Bütün bunlar karşısındaki iddiamız, donmuş genetik mirasımız olan “öğrenebilirlik” yeteneğimizin tekrar harekete geçirilebileceğidir. Ancak böylelikle, ayakta durabilmek için: torpil aramayan gençler,  eğri yollara sapmak durumunda kalmayan bireyler, kendisine istisna yapılmasını beklemeyen şirketler ile mümkün olabilir.
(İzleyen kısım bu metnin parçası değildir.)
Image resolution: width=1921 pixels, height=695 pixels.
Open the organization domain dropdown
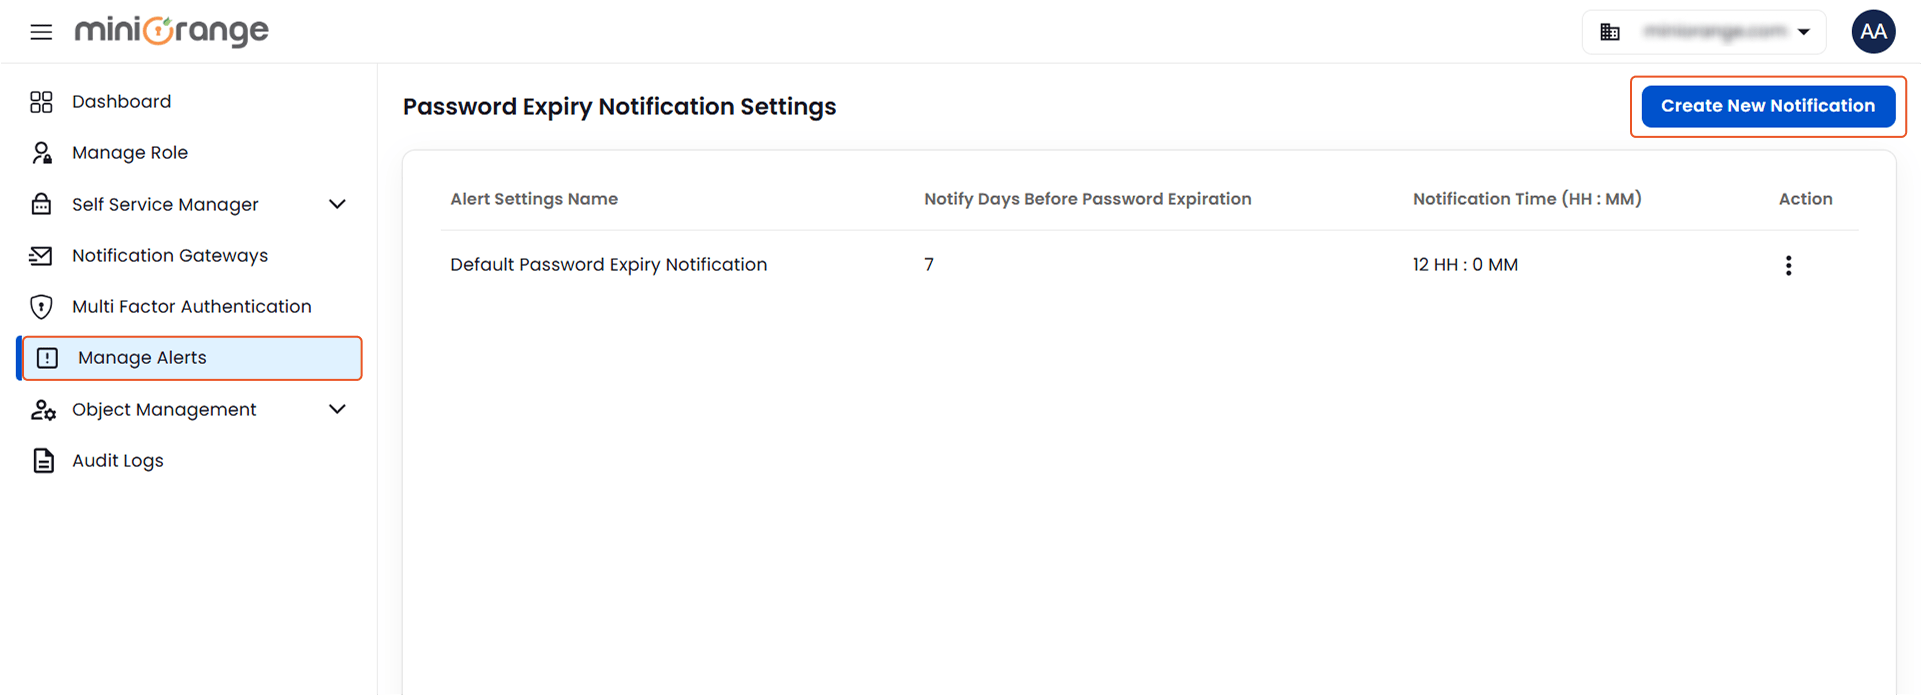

Ya da daha kısacası: ayakta duramayan bireylerden oluşmuş, ayakta durabilen bir toplum olamaz. Türkiye medeni toplumlarla arasındaki açıkları, kendi doğrularını “öğreterek” değil, bireylerin kendi ihtiyaçlarını “öğrenmeleri”ne ortam hazırlayarak kapayabilir..

Atatürk’ün gerek Gençliğe Hitabesi, gerekse neredeyse her paragrafı “efendiler” kelimesiyle dikkat kesilmemizi sağlayan “NUTUK” kitabı, bir öğrenme manzumesi olup çıkar karşımıza…
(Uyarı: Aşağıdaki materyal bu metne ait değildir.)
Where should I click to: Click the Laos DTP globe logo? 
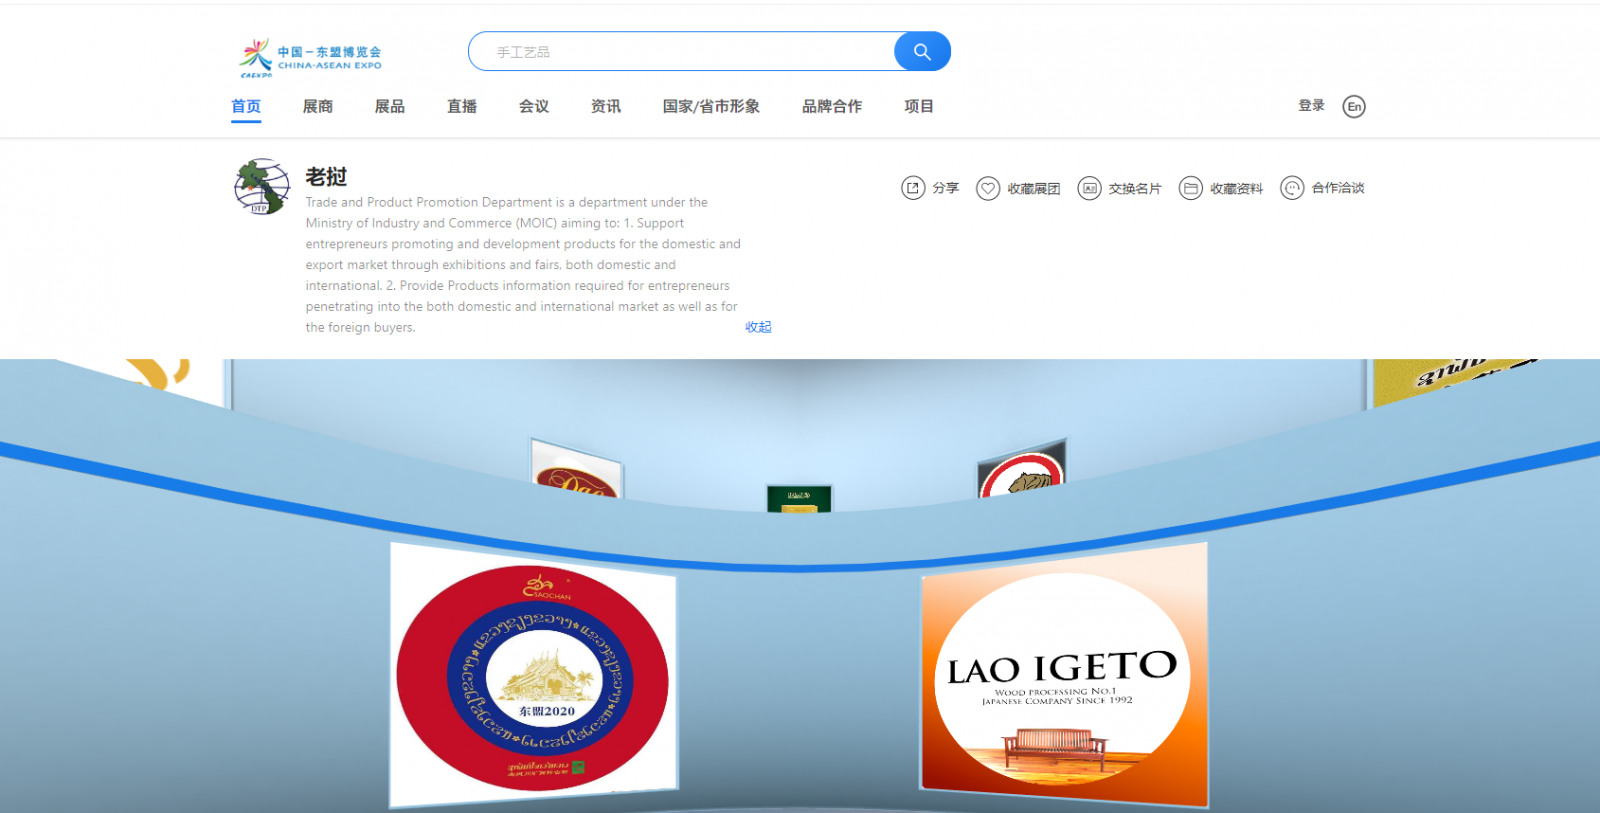[x=262, y=186]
“Bugün gençlerin 1 numaralı sorunu nedir?” denilse cevap şu olmalıydı: Kendi ayakları üzerinde duramamak, çeşitli ‘protezler’ peşinde koşmak / belki de koşmaya mecbur kalmak! Ayakta duramamanın pek çok türü var;

İşsizlik, bu “kendi ayakları üzerinde duramamak” hastalığının semptomlarından yalnızca birisidir. Gençlik yıllarında İşsizlik olarak ortaya çıkan bu hastalık, başka alanlarda, mesela eğitim yaşamı sırasında kopya çekmek, çalışma hayatında yardımla yükselmek, iş hayatında teşvikle ayakta durabilmek, toplum olarak sürekli kurtarıcı beklemek gibi formlarda ortaya çıkıyor. Ama hastalık hep aynı: kendi ayakları üzerinde duramamak!

Oysa Atatürk’ün gençliğe verdiği en büyük ilham; kendi ayakları üzerinde durabilme öğüdü ve cesaretidir. Bu öğüdü tuttuğumuz sürece uygarlıkta ilerleyebildik ve unuttuğumuz oranda uygarlığın taşrasına düştük.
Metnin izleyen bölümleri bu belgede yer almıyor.